Member of Parliament for South Essex
- In office 1874–1885
- Succeeded by: Constituency abolished

Member of Parliament for the City of London
- In office 1887–1891

Personal details
- Born: 16 May 1831
- Died: 2 April 1891 (aged 59)
- Party: Conservative
- Spouse: Susan Minturn
- Children: 7
- Parent(s): Charles Baring Mary Ursula Sealy
- Education: Harrow School
- Alma mater: Wadham College, Oxford
- Occupation: Banker, politician, author

= Thomas Charles Baring =

British politician (1831–1891)

Thomas Charles Baring DL (16 May 1831 – 2 April 1891) was a British banker and Conservative Party politician.

==Life==
Baring, informally called "T. C." or "Charley" to distinguish him from the other Thomases in the Baring family, was the son of the Right Reverend Charles Baring, Bishop of Durham, younger son of Sir Thomas Baring, 2nd Baronet. His mother was Mary Ursula, daughter of Charles Sealy.
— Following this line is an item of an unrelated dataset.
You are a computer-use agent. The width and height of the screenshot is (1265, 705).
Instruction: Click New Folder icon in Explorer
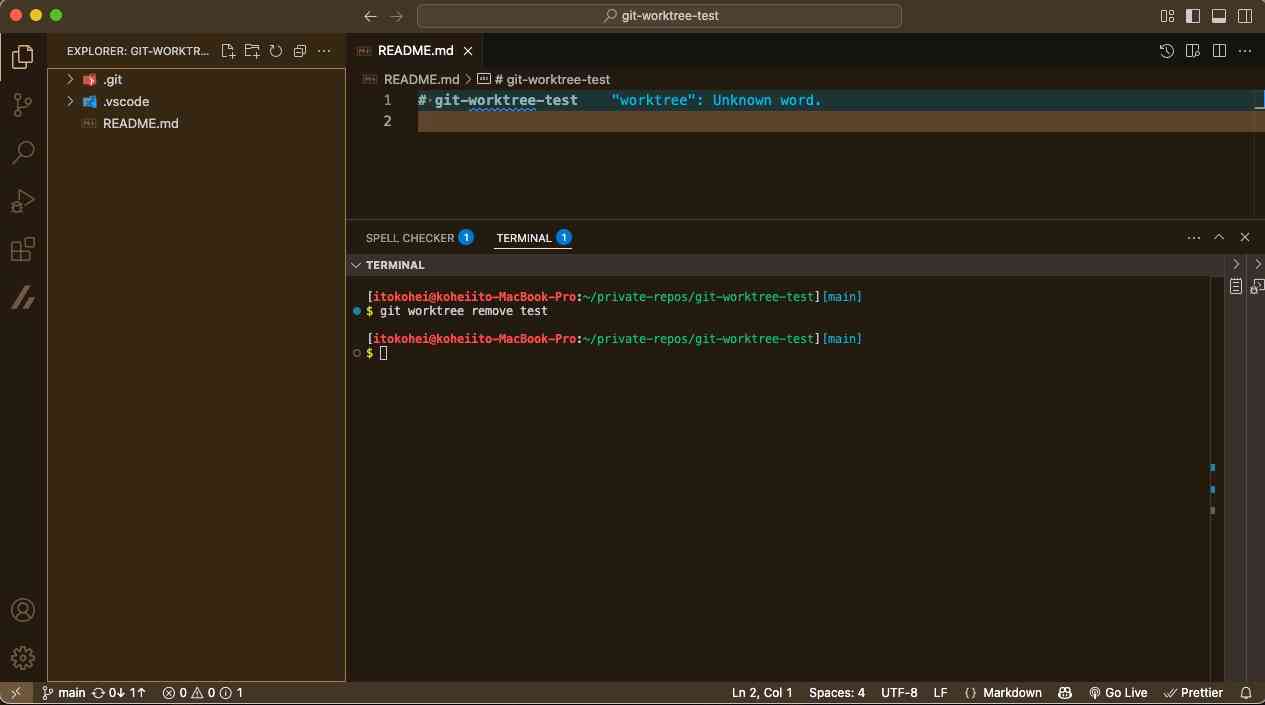(x=252, y=51)
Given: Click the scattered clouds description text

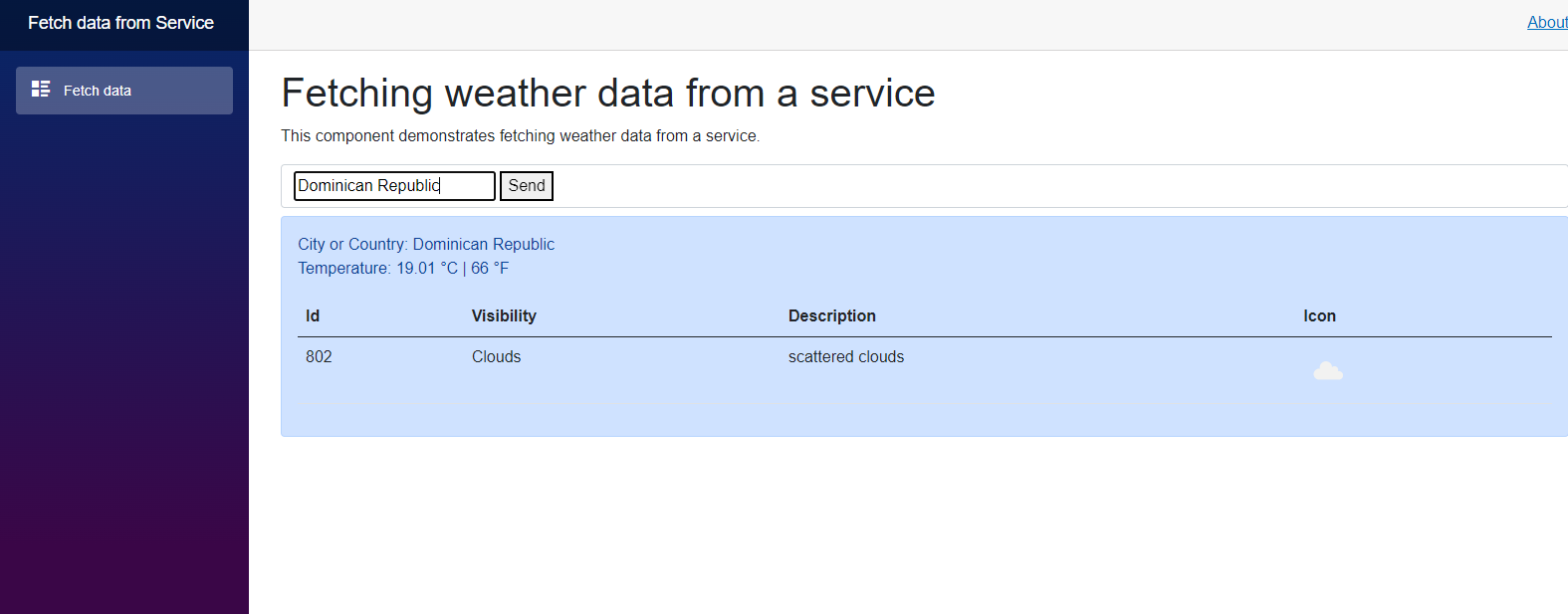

He was educated at Harrow and Wadham College, Oxford, before becoming a partner in the family firm of Baring Brothers & Co. In 1874 Baring gave £30,000 to enable Magdalen Hall in Oxford to be refounded as Hertford College, Oxford by means of an act of parliament. He entered Parliament for Essex South in 1874, a seat he held until 1885, and later represented the City of London from 1887 to 1891. Baring also served as a Justice of the Peace for Essex, Middlesex, London and Westminster, was a member of the Royal Commission on Loss of Life at Sea from 1885 to 1887, and the author of among other works Pindar in English Rhyme and The Scheme of Epicurus: A Rendering into English Verse of the Unfinished Poem of Lucretius Entitled, De Rerum Natura. With Barings facing bankruptcy following the Panic of 1890, he returned to business life to help reorganize the partnership as a limited liability company, and served as one of its Managing Directors until his death.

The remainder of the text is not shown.